Avec Nathalie, nous nous sommes aimés pendant près de vingt-cinq ans, avec des pauses et des rebonds. Commencée en 1993, notre idylle ne résiste pas à la complexité de nos vies professionnelles d’alors. Séparés d’un commun accord, nous nous retrouvons dix ans plus tard, à Paris, avant de décider d’emménager à Bordeaux. Nous sommes faits pour être ensemble, c’est une évidence, et la naissance de notre première fille, en 2005, scelle pour moi notre lien. Aussi, quand Nathalie me demande en mariage, je botte en touche. D’abord, parce que j’ai déjà connu le mariage et qu’il s’est soldé par un divorce. Puis, un enfant n’est-il pas la plus belle preuve d’amour ? Notre deuxième fille arrive en 2008, la vie familiale s’installe, le bonheur avec. L’idée de passer devant le maire ressurgit… Cette fois, c’est moi qui y pense. En 2010, je pose la question à Nathalie. C’est elle qui refuse.

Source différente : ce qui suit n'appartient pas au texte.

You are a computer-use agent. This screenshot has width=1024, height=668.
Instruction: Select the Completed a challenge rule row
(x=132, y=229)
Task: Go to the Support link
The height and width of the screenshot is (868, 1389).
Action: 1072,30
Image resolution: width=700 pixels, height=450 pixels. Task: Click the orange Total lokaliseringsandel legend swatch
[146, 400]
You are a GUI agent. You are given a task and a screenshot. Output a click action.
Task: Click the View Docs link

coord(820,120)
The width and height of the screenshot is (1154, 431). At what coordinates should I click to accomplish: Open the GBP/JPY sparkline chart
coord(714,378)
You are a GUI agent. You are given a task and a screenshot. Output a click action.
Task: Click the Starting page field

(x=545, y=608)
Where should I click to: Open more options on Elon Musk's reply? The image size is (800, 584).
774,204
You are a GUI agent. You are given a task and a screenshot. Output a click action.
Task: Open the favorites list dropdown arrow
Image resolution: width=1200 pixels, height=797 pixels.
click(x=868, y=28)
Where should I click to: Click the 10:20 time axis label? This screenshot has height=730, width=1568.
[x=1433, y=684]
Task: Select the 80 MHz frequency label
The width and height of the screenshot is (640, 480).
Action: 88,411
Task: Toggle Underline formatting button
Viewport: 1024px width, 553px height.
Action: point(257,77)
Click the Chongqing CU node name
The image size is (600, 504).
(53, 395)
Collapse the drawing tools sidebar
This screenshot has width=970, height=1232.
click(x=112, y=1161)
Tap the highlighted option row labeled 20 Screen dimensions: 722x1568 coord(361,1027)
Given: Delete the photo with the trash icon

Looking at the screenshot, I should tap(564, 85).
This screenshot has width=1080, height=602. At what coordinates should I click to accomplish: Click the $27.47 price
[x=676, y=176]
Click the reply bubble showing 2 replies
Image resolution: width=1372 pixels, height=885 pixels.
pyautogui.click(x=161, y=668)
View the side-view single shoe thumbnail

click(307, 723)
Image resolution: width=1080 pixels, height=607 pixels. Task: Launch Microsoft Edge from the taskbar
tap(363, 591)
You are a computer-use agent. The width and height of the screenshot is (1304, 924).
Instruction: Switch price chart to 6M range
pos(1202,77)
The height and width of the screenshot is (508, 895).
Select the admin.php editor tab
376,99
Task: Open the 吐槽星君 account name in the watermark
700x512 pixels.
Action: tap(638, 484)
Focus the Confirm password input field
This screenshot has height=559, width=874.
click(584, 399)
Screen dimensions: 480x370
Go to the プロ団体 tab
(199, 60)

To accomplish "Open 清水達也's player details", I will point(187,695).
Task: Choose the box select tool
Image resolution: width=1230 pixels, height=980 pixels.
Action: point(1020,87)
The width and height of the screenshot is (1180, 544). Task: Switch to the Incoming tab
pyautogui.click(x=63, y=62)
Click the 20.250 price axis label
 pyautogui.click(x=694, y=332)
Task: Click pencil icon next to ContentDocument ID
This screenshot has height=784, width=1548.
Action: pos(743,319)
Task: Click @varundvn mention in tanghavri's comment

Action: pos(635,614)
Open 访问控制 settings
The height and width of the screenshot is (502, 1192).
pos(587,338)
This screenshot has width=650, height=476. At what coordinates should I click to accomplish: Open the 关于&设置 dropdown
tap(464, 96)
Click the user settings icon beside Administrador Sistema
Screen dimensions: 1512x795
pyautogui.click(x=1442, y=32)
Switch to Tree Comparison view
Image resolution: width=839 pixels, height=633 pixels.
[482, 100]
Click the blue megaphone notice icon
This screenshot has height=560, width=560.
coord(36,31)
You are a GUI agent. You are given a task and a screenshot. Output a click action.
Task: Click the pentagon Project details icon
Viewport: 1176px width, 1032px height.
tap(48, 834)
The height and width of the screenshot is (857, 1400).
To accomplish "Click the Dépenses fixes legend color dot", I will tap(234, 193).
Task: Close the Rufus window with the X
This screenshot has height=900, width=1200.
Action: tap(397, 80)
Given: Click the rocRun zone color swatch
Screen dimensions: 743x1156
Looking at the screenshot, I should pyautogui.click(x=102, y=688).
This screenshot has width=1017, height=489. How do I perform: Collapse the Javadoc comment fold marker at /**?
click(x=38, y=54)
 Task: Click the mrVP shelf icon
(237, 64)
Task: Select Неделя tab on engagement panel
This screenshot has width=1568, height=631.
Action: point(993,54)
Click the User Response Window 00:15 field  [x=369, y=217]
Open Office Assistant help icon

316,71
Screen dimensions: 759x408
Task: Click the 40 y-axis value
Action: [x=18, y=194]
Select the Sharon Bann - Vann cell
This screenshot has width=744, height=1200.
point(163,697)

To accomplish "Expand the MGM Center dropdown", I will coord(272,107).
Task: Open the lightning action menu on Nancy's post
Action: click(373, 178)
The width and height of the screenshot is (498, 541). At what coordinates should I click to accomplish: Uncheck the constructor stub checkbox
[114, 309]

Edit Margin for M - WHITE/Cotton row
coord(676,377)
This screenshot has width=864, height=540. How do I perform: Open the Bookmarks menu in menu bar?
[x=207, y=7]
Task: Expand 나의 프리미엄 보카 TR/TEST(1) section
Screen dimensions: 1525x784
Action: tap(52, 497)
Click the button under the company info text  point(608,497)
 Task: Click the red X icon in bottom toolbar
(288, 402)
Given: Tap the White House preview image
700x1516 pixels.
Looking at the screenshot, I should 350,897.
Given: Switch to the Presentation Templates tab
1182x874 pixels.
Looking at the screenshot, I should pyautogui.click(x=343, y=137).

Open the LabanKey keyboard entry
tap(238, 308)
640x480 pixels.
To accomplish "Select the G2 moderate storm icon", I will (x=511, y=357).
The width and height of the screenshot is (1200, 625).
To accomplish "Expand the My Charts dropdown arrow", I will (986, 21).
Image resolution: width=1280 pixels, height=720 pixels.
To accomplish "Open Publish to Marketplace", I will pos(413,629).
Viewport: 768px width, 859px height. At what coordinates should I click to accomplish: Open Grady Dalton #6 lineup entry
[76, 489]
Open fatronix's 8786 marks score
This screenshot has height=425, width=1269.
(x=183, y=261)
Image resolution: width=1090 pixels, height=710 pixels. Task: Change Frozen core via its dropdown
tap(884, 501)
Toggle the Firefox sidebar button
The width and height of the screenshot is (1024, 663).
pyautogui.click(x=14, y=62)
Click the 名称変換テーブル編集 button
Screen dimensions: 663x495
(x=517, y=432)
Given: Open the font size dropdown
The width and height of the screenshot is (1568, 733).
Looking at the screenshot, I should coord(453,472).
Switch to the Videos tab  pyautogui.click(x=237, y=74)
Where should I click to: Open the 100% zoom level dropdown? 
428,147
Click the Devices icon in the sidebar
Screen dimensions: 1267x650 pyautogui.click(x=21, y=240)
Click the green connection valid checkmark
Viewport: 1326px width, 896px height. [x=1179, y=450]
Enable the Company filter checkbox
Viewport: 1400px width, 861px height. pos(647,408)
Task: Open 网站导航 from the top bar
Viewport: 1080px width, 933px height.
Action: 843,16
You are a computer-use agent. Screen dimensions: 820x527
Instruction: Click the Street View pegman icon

Décidément !
Ce oui, nous nous le devons
Le temps passe, rien à signaler, jusqu’à un premier coup de semonce. En 2012, Nathalie a 42 ans, et on lui diagnostique une polyarthrite rhumatoïde. Elle souffre, et nous avec. Ce n’est que le début. Cinq ans plus tard, le cancer s’invite dans son corps et notre vie. Le pronostic est sombre. L’hôpital devient une seconde maison. Radiothérapie, chimiothérapie, chirurgie… Rien n’est plus comme avant. En famille, on se soutient, on s’arme, on se bat, on espère. Face à l’adversité, la question du mariage nous occupe à nouveau, comme une nécessité. Seulement, le médical prend trop de place. Pour la troisième fois, la question reste en suspens… Malgré une lutte acharnée contre la maladie, Nathalie décède le 14 septembre 2018 sans que nous ayons pu échanger ce oui qui nous brûlait les lèvres. Dès le lendemain, je ressens le besoin viscéral de rattraper le temps perdu, de réparer nos actes manqués. Je sais que je ne peux pas remonter le temps, mais je sais aussi que, entre Nathalie et moi, ça ne peut pas se terminer ainsi. On s’aimait et on se le disait tous les jours. Ce oui que nous n’avons pas pu nous dire à cause du cancer, nous nous le devons. C’est décidé, je l’épouserai. Oui, mais comment faire ? Le mariage posthume1 est-il possible ?
J’enquête, et je découvre que cette procédure est autorisée en cas de « motifs graves », et en prouvant l’existence d’une « volonté matrimoniale non équivoque » de la personne décédée. Le processus est complexe, les décisions favorables sont rares. Et, in fine, c’est le président de la République qui est le seul à pouvoir autoriser, par décret, la célébration de ce mariage
Une procédure sans affect
Je suis gonflé à bloc. En novembre 2018, je dépose mon dossier au tribunal de grande instance de Bordeaux accompagné de ma lettre circonstanciée attestant du sérieux et de l’authenticité de ma demande au président de la République. S’ensuivent quatre années où l’administration souffle le chaud et le froid. Il faut faire face au procureur, à la cour, au garde des Sceaux, à la présidence de la République… La procédure est sans affect. Il faut recueillir des preuves, beaucoup de preuves, attestant d’un désir de mariage partagé, enrichir le dossier encore et encore. Les délais s’allongent. La pandémie de Covid-19 n’arrange rien.
J’essuie deux refus, mais je ne lâche pas. Quand je commence à faiblir, j’ai la sensation que Nathalie me guide. Le 28 mars 2022, comme par miracle, le président dit oui ! Oui, Nathalie va enfin devenir officiellement mon épouse ; et moi, son mari. Le 27 juillet 2022, c’est à la mairie de Vichy qu’a été célébrée notre union, devant notre famille, nos amis. Une cérémonie simple, mais chargée d’une grande émotion. L’aboutissement d’un combat dont il n’y a qu’un vainqueur : l’amour.
Illustration : Alice Dès
1. Le mariage posthume est propre au droit français. Il existe en vertu d’une loi créée le 17 mars 1803, dont la dernière version date de 2011.